I dati diffusi ieri dall’Osservatorio Inps disegnano la mappa della diseguaglianza tra i generi che vige sul mercato del lavoro e logicamente continua quando i lavoratori hanno smesso di lavorare. il divario tra i due generi è accentuato; infatti per gli uomini la percentuale di prestazioni con importo inferiore a 750 euro scende al 45,1% e se si analizza la situazione della categoria vecchiaia si osserva che questa percentuale scende al 23,7%, e di queste solo il 23,3% è costituito da pensioni in possesso dei requisiti a sostegno del reddito. Sempre per i maschi, si osserva che oltre un terzo delle pensioni di vecchiaia è di importo compreso fra 1.500 e 3 mila euro.

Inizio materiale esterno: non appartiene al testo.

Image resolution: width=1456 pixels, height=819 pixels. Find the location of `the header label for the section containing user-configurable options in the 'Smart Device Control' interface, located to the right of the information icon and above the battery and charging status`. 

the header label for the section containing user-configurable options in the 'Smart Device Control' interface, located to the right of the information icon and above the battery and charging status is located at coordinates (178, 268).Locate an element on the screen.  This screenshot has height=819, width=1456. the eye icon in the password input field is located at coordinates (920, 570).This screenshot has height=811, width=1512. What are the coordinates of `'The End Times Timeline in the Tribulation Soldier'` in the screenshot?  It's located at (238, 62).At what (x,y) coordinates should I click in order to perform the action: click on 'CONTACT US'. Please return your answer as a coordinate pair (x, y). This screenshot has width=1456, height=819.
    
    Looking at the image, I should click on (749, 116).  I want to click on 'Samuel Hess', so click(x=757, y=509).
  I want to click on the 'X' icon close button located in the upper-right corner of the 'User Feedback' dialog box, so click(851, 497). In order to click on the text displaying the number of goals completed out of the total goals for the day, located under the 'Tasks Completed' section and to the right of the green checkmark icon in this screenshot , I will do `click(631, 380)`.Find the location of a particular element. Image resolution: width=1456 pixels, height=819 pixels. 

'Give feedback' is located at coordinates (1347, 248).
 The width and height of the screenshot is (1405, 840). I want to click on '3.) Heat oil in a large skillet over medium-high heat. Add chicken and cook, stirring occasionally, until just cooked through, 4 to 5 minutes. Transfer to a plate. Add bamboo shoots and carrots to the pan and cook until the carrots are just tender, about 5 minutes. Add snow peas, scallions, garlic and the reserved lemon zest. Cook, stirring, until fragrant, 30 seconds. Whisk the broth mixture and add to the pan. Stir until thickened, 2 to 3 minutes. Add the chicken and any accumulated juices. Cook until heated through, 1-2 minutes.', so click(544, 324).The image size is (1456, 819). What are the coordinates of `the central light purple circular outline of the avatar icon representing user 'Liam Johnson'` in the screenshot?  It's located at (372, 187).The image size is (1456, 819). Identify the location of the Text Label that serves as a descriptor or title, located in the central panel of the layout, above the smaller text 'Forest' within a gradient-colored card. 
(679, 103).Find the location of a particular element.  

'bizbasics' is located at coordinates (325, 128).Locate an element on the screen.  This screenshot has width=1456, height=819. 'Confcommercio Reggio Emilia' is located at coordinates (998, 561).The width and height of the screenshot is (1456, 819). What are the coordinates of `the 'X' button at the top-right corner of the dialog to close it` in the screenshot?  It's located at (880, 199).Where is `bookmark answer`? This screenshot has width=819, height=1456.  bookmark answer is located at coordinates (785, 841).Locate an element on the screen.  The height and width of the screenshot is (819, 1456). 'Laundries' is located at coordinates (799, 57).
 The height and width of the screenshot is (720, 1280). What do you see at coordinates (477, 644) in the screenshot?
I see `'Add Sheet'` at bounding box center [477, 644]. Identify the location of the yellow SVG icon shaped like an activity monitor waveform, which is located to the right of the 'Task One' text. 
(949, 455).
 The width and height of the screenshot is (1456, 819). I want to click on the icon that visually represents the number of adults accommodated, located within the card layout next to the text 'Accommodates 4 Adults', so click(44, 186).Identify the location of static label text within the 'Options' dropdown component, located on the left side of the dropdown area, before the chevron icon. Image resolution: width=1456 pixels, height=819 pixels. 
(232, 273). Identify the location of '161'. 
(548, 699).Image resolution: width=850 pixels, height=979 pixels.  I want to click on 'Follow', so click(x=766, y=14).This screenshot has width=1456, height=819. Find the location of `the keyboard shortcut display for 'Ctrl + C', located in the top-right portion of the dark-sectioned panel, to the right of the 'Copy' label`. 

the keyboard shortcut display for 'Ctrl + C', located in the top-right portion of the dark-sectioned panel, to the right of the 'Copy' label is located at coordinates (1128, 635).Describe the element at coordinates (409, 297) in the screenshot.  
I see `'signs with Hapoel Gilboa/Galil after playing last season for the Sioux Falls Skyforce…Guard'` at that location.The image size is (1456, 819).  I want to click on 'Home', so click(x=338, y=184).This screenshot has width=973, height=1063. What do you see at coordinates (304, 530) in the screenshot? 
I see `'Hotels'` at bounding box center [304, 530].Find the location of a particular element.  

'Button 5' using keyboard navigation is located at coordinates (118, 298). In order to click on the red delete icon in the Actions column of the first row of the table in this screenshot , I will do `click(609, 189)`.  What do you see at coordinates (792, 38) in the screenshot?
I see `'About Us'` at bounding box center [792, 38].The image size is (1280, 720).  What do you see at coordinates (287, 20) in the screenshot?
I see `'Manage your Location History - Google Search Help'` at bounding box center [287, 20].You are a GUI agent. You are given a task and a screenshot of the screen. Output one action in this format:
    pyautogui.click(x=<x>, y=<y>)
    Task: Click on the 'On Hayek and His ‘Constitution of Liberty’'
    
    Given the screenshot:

Questa disuguaglianza va analizzata rispetto al funzionamento della «riforma» Fornero, adottata dal «governo di emergenza austera» guidato da Mario Monti. Nel 2011 l’intervento ha innalzato l’età per le pensioni di vecchiaia delle lavoratrici private da 60 anni a 65 e aumentato di un anno le pensioni di anzianità, ridenominate «anticipate».

Per andare in pensione prima dell’età dio vecchiaia oggi occorrono 42 anni e 10 mesi di contributi per gli uomini e 41 anni e 10 mesi per le donne. Oggi i risultati iniziano a vedersi: nel 2016 le pensioni anticipate sono crollate del 46,4% in un anno, passando da 158.589 mila a 84.988. Le donne sono le più penalizzate: solo 29.333 sono riuscite a ritirarsi.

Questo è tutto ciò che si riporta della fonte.